Problem to work on ▸ Take the lines below between the one holding "You are a GUI" and the one holding "Viewport: 649px width, 739px height.", inclusive, and copy them exactly. Add nothing.

Entries provided ▸

· · ·

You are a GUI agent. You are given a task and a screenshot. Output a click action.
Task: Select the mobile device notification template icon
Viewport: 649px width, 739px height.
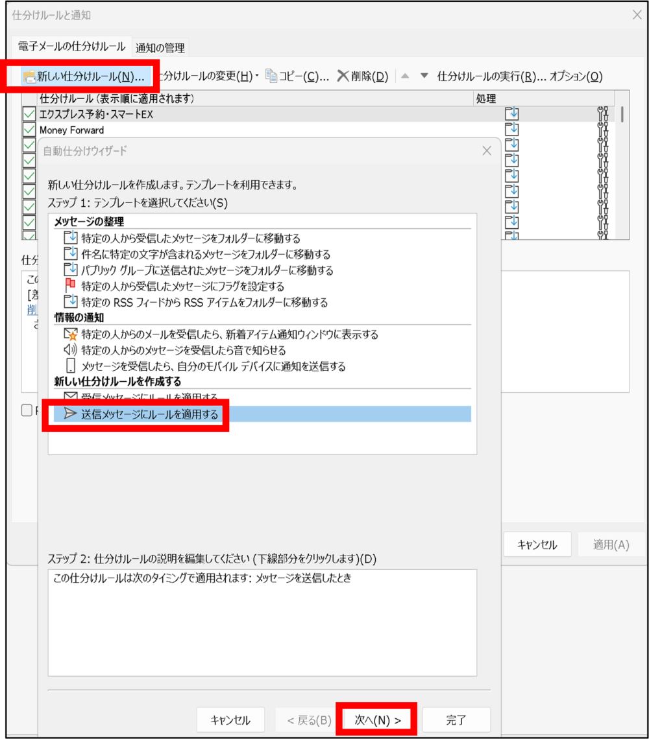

· · ·

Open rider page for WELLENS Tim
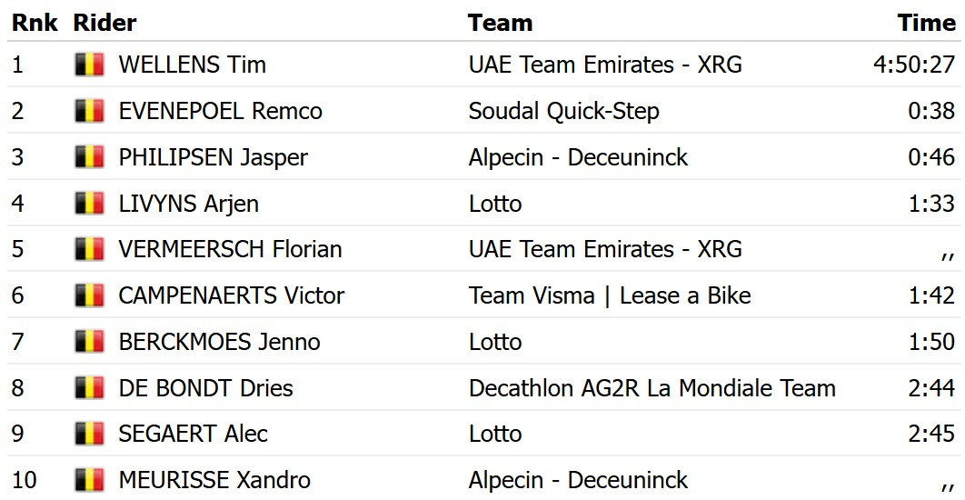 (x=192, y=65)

· · ·

Task response ▸
You are a GUI agent. You are given a task and a screenshot. Output a click action.
Task: Select the mobile device notification template icon
Viewport: 649px width, 739px height.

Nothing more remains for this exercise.